His mother thinks he is basically stalling the divorce to keep me legally tied to him - I can't remarry, I can't get a decent loan without his signature, he's deliberately destroyed my credit rating, plus as an only child I stand to inherit some property most likely within the next ten years and I'm pretty sure he's counting on getting a chunk of it if we stay married. I have asked him for almost nothing except for whatever spousal support the state will grant me I'm not even asking for a percentage of his fairly hefty financial assets. So he really has no financial reasons to keep on playing this game except to gain from my inheritance. But my dad has already said he is going to will his property to my kids instead of me if the divorce drags on much longer
_Posted via Mobile Device_


----------



## Malpheous (May 3, 2013)

Inheritance is a non-marital asset. No worries there. 



So what grounds did you file under? 

Is your index number and file still active with the court? It's been hanging out there a while is why I ask. 

Do you have any representation at all?

What sort of stalls have come up so far? Is it just hung in mediating the terms of settlement?

How long have you been married? I'm thinking since 2000 +/-?


As far as communication, move it to email or written R3 only. Radio silence. Look it up and use it where he is concerned. Get a Google Voice account(free). Set it up on your phone(free app). Send a letter to him, his attorney, etc. "My phone # has changed to xxx-xxx-xxxx. You can get one with a 315 area code and it'll look like any other cell number. Learn Google Voice. It will let you record the call. NY is one-party. If you're in the conversation you may record it without providing notice to anyone else. This is admissible. I've used it NY successfully. You can let his ramblings go to Voice Mail on Google Voice. You can screen and press 4 to record the live call. Etc.

Most important thing though is to drop emotion. This is a divorce and not counseling at this point. It's a business transaction. No bickering with him. Letters should be simple and detached. 



> STBX,
> 
> The following matter requires x, y, z.
> 
> STBXW


No "I think", no "I feel", no "I believe". You get the idea.


----------



## karole (Jun 30, 2010)

Get yourself a good attorney and file for spousal support and whatever else you can get. You can request that the court order your husband to pay your attorney's fees.


----------



## Kyrie_eleison (Feb 11, 2014)

Typed out a whole long reply to this and my phone deleted it. Will try again after supper.



Malpheous said:


> Inheritance is a non-marital asset. No worries there.
> 
> 
> 
> ...


_Posted via Mobile Device_


----------



## Oldfaithful (Nov 27, 2013)

Get a lawyer. ASAP. It's worth it to just get this over with. 
It's been so long, you deserve to just be done.


----------



## SlowlyGettingWiser (Apr 7, 2012)

Kyrie_eleison said:


> as an only child I stand to inherit some property most likely within the next ten years and I'm pretty sure he's counting on getting a chunk of it if we stay married.
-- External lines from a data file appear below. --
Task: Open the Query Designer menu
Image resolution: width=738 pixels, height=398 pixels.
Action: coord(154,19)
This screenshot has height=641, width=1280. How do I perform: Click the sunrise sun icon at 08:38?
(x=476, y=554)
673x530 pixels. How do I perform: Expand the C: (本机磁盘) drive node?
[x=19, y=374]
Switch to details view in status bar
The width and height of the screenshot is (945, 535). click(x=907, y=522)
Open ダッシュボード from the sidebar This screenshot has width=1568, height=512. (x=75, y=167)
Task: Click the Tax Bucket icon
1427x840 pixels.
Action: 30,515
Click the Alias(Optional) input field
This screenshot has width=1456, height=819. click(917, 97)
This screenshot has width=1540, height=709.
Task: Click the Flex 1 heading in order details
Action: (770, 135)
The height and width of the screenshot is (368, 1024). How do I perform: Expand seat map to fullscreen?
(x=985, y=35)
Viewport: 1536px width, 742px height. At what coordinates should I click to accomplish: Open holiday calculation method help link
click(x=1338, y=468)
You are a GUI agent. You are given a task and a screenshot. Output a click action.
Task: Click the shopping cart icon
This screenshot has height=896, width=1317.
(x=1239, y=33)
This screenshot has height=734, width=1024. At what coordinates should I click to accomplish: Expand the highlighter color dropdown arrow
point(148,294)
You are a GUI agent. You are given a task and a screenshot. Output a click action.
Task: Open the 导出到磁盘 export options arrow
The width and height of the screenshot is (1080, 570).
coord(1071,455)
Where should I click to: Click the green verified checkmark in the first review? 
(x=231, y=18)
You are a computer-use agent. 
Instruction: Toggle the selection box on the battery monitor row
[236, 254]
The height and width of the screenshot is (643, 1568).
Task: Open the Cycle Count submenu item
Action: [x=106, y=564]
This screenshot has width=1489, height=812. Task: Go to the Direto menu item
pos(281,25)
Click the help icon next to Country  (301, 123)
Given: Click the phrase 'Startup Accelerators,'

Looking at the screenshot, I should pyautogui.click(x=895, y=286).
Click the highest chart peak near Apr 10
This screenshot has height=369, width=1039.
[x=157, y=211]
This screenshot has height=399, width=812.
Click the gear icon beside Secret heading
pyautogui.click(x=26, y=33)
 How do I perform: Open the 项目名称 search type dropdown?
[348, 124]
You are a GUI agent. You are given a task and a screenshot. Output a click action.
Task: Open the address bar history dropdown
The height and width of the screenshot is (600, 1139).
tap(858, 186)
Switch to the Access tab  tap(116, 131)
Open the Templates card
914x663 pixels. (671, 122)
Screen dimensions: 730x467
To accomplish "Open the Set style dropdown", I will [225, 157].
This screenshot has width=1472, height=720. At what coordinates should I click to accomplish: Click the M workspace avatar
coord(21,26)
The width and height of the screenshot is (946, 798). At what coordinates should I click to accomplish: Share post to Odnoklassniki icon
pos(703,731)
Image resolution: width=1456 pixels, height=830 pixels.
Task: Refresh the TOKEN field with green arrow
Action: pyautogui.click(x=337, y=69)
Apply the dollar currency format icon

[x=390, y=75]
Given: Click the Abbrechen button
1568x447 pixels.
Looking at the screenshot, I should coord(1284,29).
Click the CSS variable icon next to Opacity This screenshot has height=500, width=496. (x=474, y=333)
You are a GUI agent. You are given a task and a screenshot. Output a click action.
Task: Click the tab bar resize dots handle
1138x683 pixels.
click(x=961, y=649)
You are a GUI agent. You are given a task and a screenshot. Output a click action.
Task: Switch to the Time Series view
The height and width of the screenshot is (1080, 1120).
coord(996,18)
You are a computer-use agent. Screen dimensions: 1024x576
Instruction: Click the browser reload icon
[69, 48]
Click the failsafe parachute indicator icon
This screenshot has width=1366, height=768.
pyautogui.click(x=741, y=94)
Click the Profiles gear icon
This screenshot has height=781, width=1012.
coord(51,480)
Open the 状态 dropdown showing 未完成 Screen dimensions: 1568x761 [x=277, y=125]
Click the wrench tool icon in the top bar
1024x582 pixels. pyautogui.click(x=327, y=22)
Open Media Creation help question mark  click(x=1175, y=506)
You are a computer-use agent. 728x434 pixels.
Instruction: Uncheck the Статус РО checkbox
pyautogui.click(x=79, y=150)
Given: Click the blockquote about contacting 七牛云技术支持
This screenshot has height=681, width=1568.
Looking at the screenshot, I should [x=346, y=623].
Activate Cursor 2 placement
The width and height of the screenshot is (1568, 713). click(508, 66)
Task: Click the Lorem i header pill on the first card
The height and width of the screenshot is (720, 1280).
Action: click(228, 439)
Put your mind to rest on THAT score. Anything you inherit is NOT a marital asset as long as you don't put it in a joint account.

If you inherit $500,000 and deposit it into a joint checking account, it becomes joint marital property. 

If you inherit $500,000 and deposit it in an account in YOUR NAME ONLY, it is your SOLE property and he cannot touch it (whether you're still married to him or not). Make sure you keep GOOD records of anything you inherit (including copies of checks so you can PROVE the amount of $$$ came from your parents' estate).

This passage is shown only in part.